今回は、猫が熱中症になってしまった時の症状と、その対策方法をご説明しましょう。最初は、なんとなく元気がなくなるという症状から始まります。少し呼吸が速くなったり、呼吸が辛そうだったり・・・そんな症状が見られたら、熱中症を疑いましょう。
けれども、人間でもそうですが、熱中症の初期症状にはなかなか気付いてあげられなのもの。熱中症が心配される季節には、猫の様子をよく観察しなければなりません。初期症状を見逃すと、症状が徐々に重くなってくるのです。目や口の粘膜が赤くなり、口を開けて呼吸をするように・・・見るからに苦しそうな様子が分かるようになります。
呼吸が荒くなってきたのを放っておくと、呼吸器系の感染症にかかる危険性もあります。早めに受診しましょう。呼吸が荒くなってくると、同時に熱も上がっているはずです。41度以上になることも多々あるのです。41度を超えてしまうと、脳障害を起こす可能性もあり、43度を超えると致死率も高くなります。すぐに病院へ連れて行かなければ大変なことになりますよ。
お持ちの方も多いかもしれませんが、いざという時のため、ペット用体温計を用意しておくと、非常に便利。人間同様、ペットの熱も気にかけてあげましょう。熱中症が進み、かなり重度の熱中症になってくると、嘔吐や痙攣、口から泡を出したり、ひきつけのような症状が起こってきます。そんな時は、迷わずかかりつけの病院に連れて行きましょう。
人間同様、猫の熱中症も非常に進行が早いものです。手遅れにならないよう、しっかり対処しましょう。
熱中症の症状かな?!と思われる時は、家庭で応急処置をしてあげることも必要ですね。効果的な処置の方法を覚えておくと役に立つことでしょう。軽症の場合は、日陰の涼しい場所で水を飲ませて休憩させてあげれば大丈夫。
もし、重症だと思われたら、上昇している体温を下げる必要があります。やり方は、人間と同じ。

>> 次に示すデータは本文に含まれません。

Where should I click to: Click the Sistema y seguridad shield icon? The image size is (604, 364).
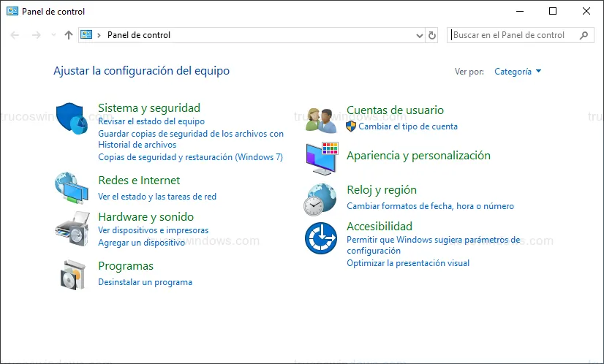(x=72, y=119)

アイスパックや氷嚢を首筋やわきの下、内股などに挟んでやり、ドライヤーや扇風機などで風を送ってあげましょう。この時、身体を軽くマッサージをしてあげるのがポイント。猫の血管が急激に収縮してしまうのを防ぐために行うのです。愛するペットの健康を、飼い主はしっかり守りたいもの。それは飼い主の「義務」とも言えるのです。